#### Detail Tugas:
Salin tanpa perubahan bagian dari berita tentang aturan gratifikasi di Pemkot Surabaya, mulai dari "Lebih jauh, Pemkot" dan berakhir pada "Inspektorat Kota Surabaya.".

#### Teks Bacaan:
- - -

![]() |
Dok, foto; Wali Kota Surabaya, Eri Cahyadi. |
MSRI, SURABAYA - Pemerintah Kota (Pemkot) Surabaya semakin serius dalam upaya memberantas korupsi, kolusi, dan nepotisme (KKN). Langkah nyata ditunjukkan dengan terbitnya Peraturan Wali Kota (Perwali) Nomor 29 Tahun 2025 tentang Pencegahan, Pelaporan, dan Pengendalian Gratifikasi.
Wali Kota Surabaya, Eri Cahyadi, menegaskan bahwa aturan ini menjadi pedoman bagi seluruh aparatur pemerintah untuk tidak hanya menolak, tetapi juga melaporkan segala bentuk gratifikasi.
“Kami ingin membangun birokrasi yang bersih, transparan, dan akuntabel. Tidak ada ruang bagi praktik gratifikasi di lingkungan Pemkot Surabaya,” tegas Wali Kota Eri, Selasa (2/9/2025).
Sebagai bentuk sosialisasi, Pemkot memasang banner, poster, dan flyer di berbagai titik layanan publik. Mulai dari kantor kelurahan, kecamatan, rumah sakit, sekolah, hingga Mall Pelayanan Publik (MPP) Siola. Media sosialisasi tersebut bertujuan mengingatkan masyarakat bahwa segala bentuk pemberian terkait jabatan, baik berupa uang, barang, maupun fasilitas, tergolong gratifikasi dan wajib ditolak atau dilaporkan.
“Kami ingin masyarakat tahu, tidak ada biaya tambahan dalam pelayanan publik kecuali yang sudah ditetapkan secara resmi. Tidak ada kewajiban memberikan hadiah atau imbalan kepada pegawai. Melalui sosialisasi ini, kami berharap pesan tersebut benar-benar dipahami warga,” ujar Eri.
Lebih jauh, Pemkot Surabaya juga mengajak masyarakat untuk proaktif melaporkan dugaan gratifikasi. Laporan dapat disampaikan melalui kanal resmi, termasuk situs daring dan Inspektorat Kota Surabaya.
“Partisipasi masyarakat adalah kunci. Dengan bersama-sama, kita bisa memperkuat integritas birokrasi dan meningkatkan kepercayaan publik terhadap layanan pemerintah,” imbuhnya.

- - -

[Data teks dan penunjukan elemen]
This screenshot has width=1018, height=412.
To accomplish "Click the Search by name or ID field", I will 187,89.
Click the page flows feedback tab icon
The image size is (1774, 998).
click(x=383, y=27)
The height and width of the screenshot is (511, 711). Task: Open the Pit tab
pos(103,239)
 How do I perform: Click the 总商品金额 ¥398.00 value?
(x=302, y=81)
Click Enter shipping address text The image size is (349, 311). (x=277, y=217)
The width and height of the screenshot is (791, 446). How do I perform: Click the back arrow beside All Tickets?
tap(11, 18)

- - -

#### Jawaban Berikut:
Lebih jauh, Pemkot Surabaya juga mengajak masyarakat untuk proaktif melaporkan dugaan gratifikasi. Laporan dapat disampaikan melalui kanal resmi, termasuk situs daring dan Inspektorat Kota Surabaya.